> [What needs to be done] From the healthcare interview below, set down word for word the part that begins at the words "What would your" and stops after "around process problems.".

What would your advice be as others begin to set up these kinds of processes?

The same advice I’ve given my colleagues at Intermountain: don’t go out and look at how others have solved this; instead, look to develop solutions for problems that your own organization has. At Intermountain, we found that, while ostensibly, the definition of waste did not include the whole area of interpreters driving around, for example. But it’s simple root cause analysis and process mapping; start with that, and create technology solutions around process problems.

So go through those processes, and then figure out what you need, right?

Exactly. And as Brent James [Brent James, M.D., executive director of the Institute for Health care Delivery Research, at Intermountain Healthcare; Dr. James was the closing keynote speaker at the Healthcare Informatics Executive Summit last month] will say, totally look at your baseline operations and performance, and track and analyze, and figure out whether or not an implementation was of value or not. From an informatics standpoint, it starts to question the validity of how we actually provide care. There are assumptions based on past practice, of how we actually do an office visit or a hospital stay. If you always do what you’ve always done, you’ll always get what you’ve always gotten—it’s that syndrome.

It’s the lack of questioning of routines, in healthcare operations.

Absolutely. And I take that fault all the way back to medical training, which is structured to almost beat the curiosity right out of medical students. And the thing is, medicine is about curiosity and discovery. But once you get into the healthcare system, you get into that whole “just do it the way it’s always been done” syndrome. The questioning has been driven out of the system. Take for example the electronic medical record: of what use, in taking care of a patient, is an electronic medical record? It’s a rhetorical question.

Not many are questioning the form-fit between what we’re doing and what needs to happen.

Yes, I agree. And the large electronic medical record vendors have helped pushed through the requirement of EMR adoption, without requiring innovation. You open up a Cerner EMR, and it looks like an interface design from the 1980s. So why are spending so much time on the medical record, instead of creating software solutions for planning what’s going to happen to you? There’s very little yield forward for project management tools for performance improvement.

That should change with healthcare reform.

Yes. But understand that if you have a primary care physician and five consulting physicians, you easily end up with six care plans for a particular patient. Now in the project management world, you would never have six project plans. But in healthcare, we allow each physician to develop their own individual care plan for the same patient. In any manufacturing plant, they would that ridiculous. And when you listen to Brent James, he’ll refer to Deming, who went to Japan, and who taught them how to do modern manufacturing. And Dr. James is a huge proponent of the Toyota Production System and just-in-time efficiency, and all those things.

Is there anything you’d like to add?

To me, the most exciting thing is this opportunity to build the solution in an open-source manner, because it immediately allows us to collaborate with other organizations, and to crowd-source and allow people to work with us. To me, this is a better way to figure out how to do telehealthcare. The electronic medical record is a good example: I think that healthcare providers have been too silent, in allowing programmers to design everything for them.

> [Raw data]
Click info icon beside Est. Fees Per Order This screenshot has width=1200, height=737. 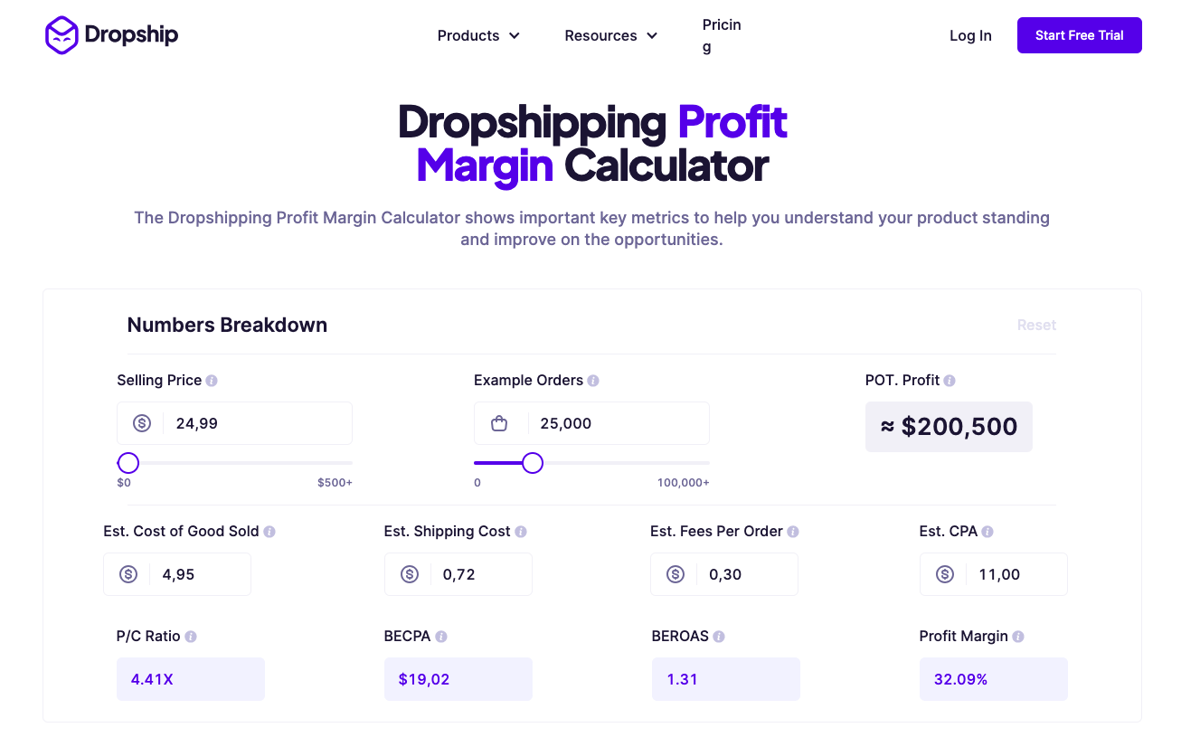click(x=793, y=532)
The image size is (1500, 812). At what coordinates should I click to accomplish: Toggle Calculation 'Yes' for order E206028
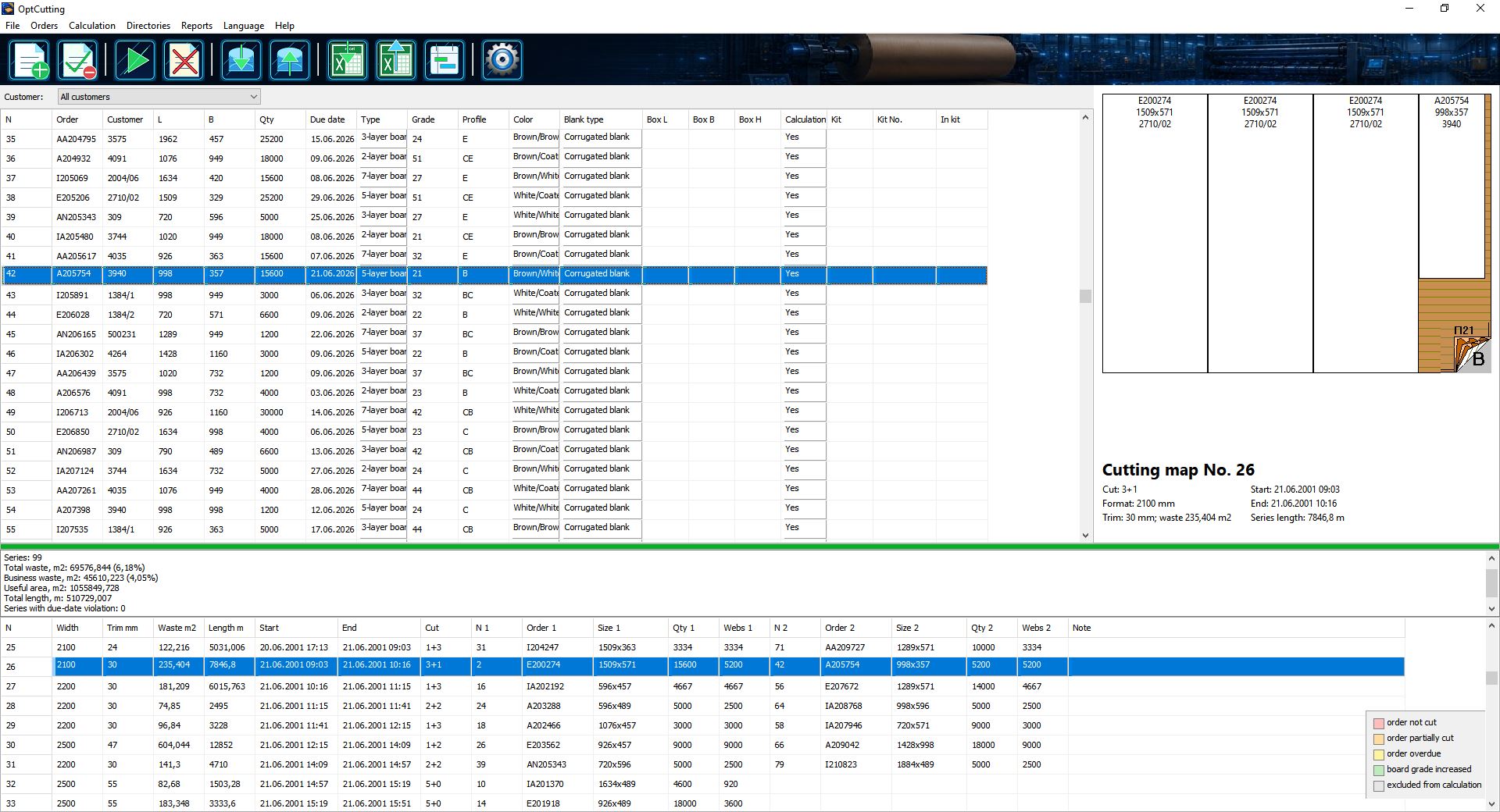point(804,314)
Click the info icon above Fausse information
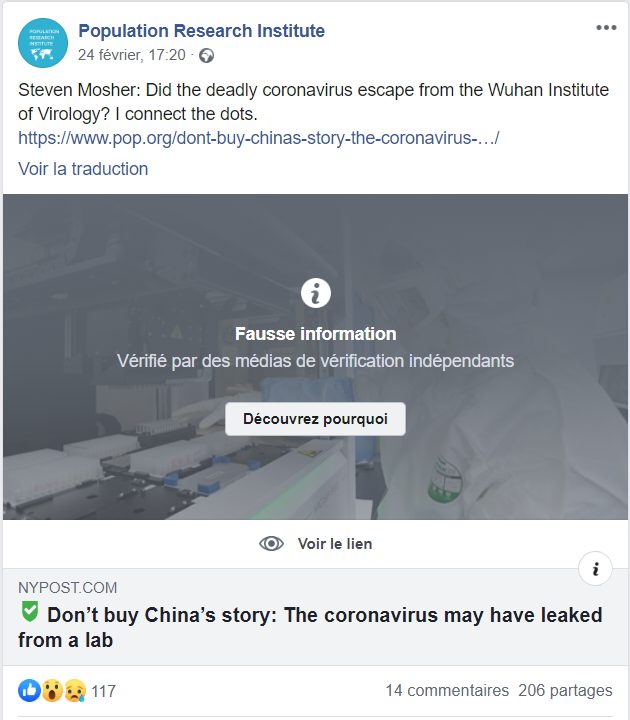The height and width of the screenshot is (720, 630). click(315, 293)
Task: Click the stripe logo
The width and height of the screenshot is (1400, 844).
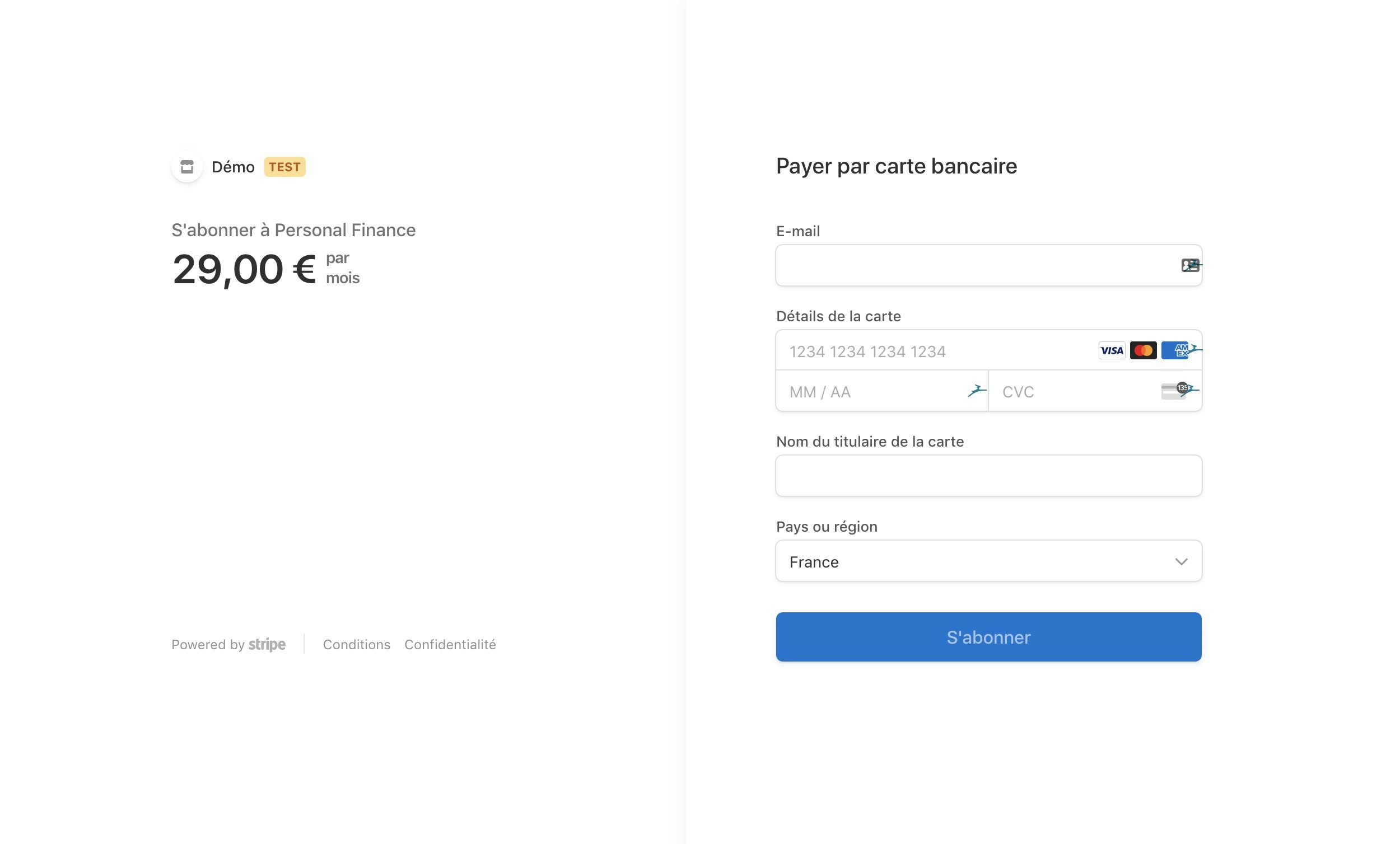Action: click(267, 644)
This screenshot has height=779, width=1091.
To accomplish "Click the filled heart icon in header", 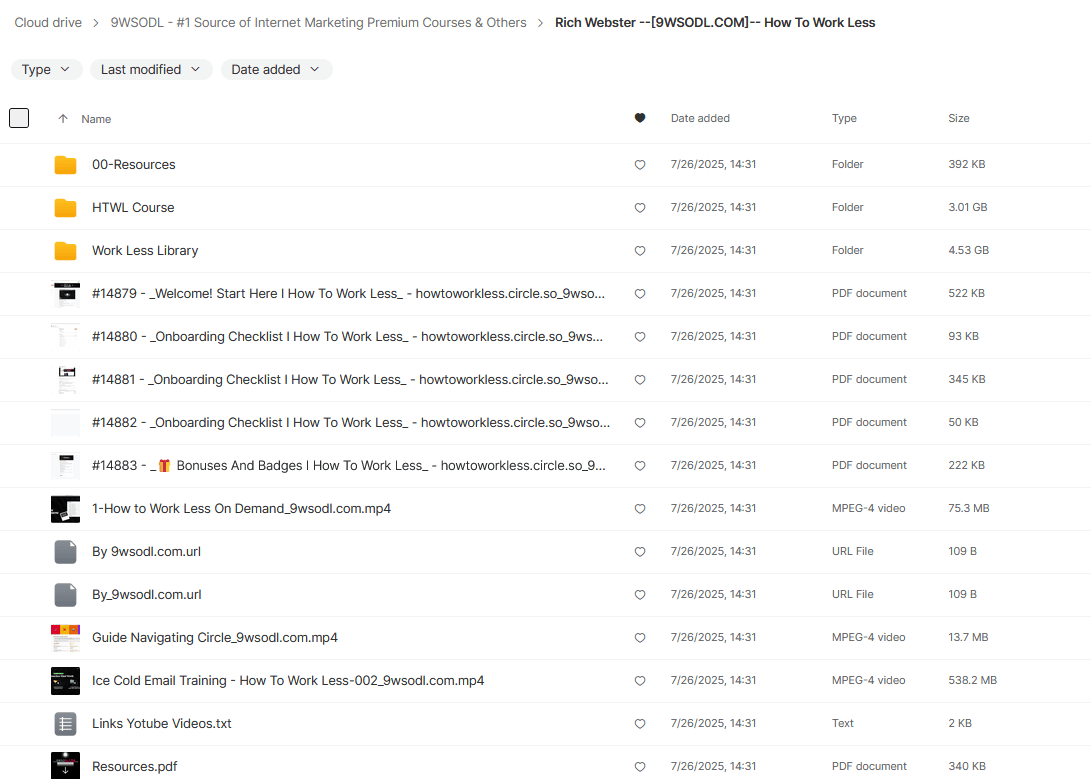I will (640, 118).
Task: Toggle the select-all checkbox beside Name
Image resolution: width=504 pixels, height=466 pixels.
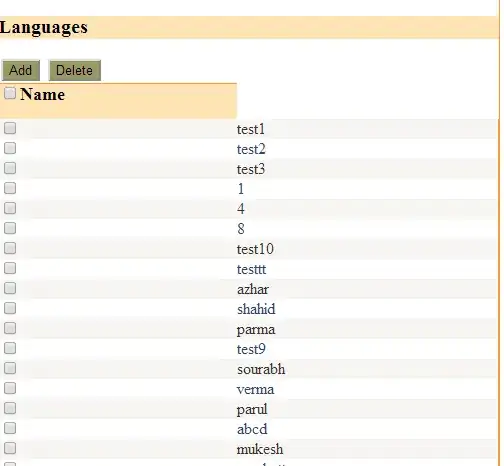Action: coord(10,93)
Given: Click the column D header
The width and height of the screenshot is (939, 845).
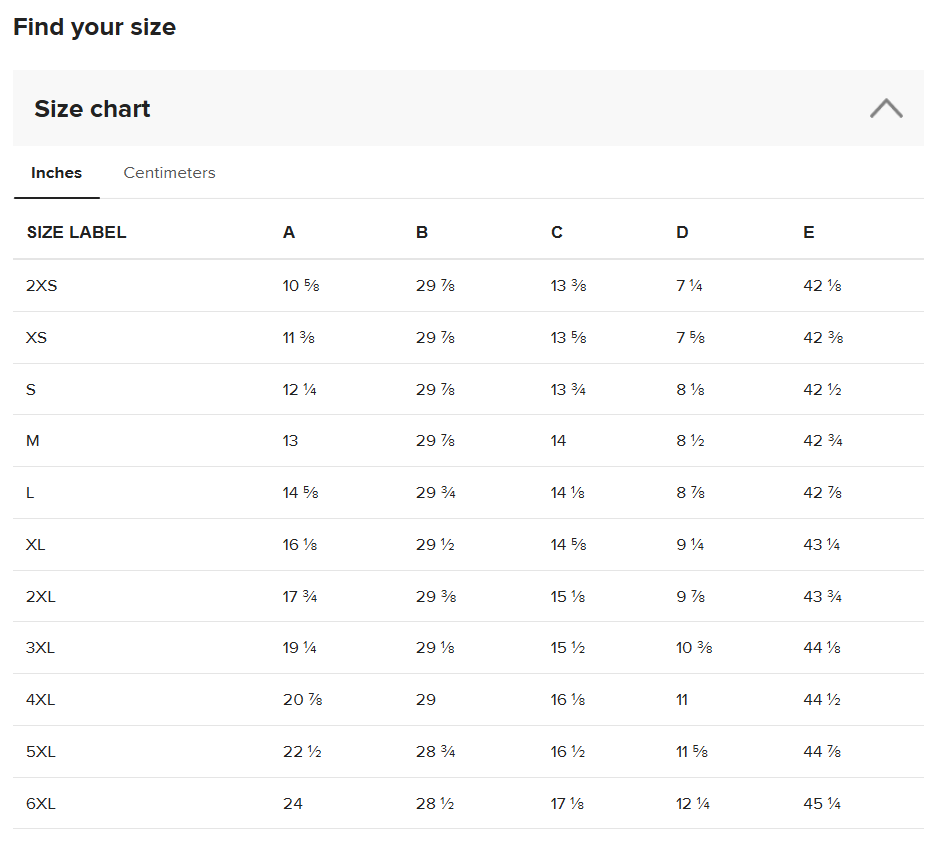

> [Solution to the exercise]
What would your advice be as others begin to set up these kinds of processes?

The same advice I’ve given my colleagues at Intermountain: don’t go out and look at how others have solved this; instead, look to develop solutions for problems that your own organization has. At Intermountain, we found that, while ostensibly, the definition of waste did not include the whole area of interpreters driving around, for example. But it’s simple root cause analysis and process mapping; start with that, and create technology solutions around process problems.